As the sum removes 4 uncomputable bits, i.e., \(s_{128}\), \(s_{134}\), \(s_{171}\), and \(s_{218}\). Finally, the key bit \(k_0\) is derived by summing these two equations. This procedure requires one input-output pairs satisfying each conditions, but the number of restricted bits is only 2. Therefore, we can recover \(k_0\) by observing about 4 input-output pairs. This procedure can be used to recover \(k_x\) for \(0 \le x \le 14\). Then, the restricted bits move to \((s_{113+x}, s_{256+x})\).

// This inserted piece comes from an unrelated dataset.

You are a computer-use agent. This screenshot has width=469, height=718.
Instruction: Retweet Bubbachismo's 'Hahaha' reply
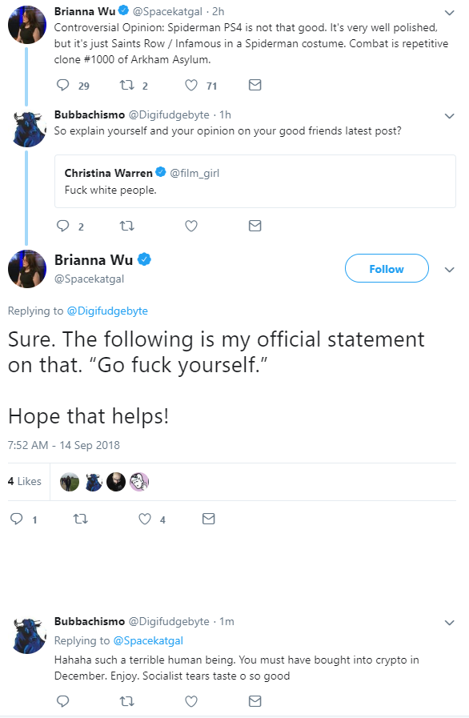pos(127,701)
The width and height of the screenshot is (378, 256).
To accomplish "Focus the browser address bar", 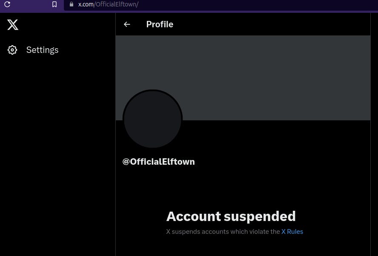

5.3 Complexity of TinyJAMBU-256

The attacker guesses 2-bit key \(k_0\) and \(k_{15}\) and generates a 1-bit filter. Since a 1-bit filter is insufficient to detect a unique slid pair, the filter is enhanced with chains of queries. Thus, the attacker enhances the 1-bit filter to a 128-bit filter and detects only a right slid pair for each 2-bit guess. Deriving the key from a slid pair is very efficient by using Algorithm 2 with the technique shown in Sect. 5.2. Thus, the data complexity is \(2^{67.5}\). The time complexity is \(2^{69.5}\).

6 Conclusions

We have thoroughly analyzed the slide property of the keyed-permutation used as TinyJAMBU ’s underlying primitive. Our analysis shows that the slide property can be exploited to mount actual slide attacks with near-birthday-bound complexities for all proposed key sizes (128, 192, and 256 bits). The attacks exploit multiple (undesirable) properties of the primitive and work independently from the number of rounds repeated in the permutation.

The attacks do not directly contradict with the security goals to be achieved by TinyJAMBU  [16] but invalidate the rationale that the underlying primitive is close to ideal. In particular, the attacks bring into question the (relatively high) 112/168/224-bit encryption/secret-key security goal for TinyJAMBU.

We emphasize that one should not treat TinyJAMBU ’s primitive as a standard block cipher like Advanced Encryption Standard (AES), as TinyJAMBU ’s keyed-permutation fails to provide the expected security level (the functionality of a keyed-permutation is the same as that of a block cipher.) The keyed-permutation is a dedicated primitive that should be used exclusively in TinyJAMBU ’s AEAD mode of operation.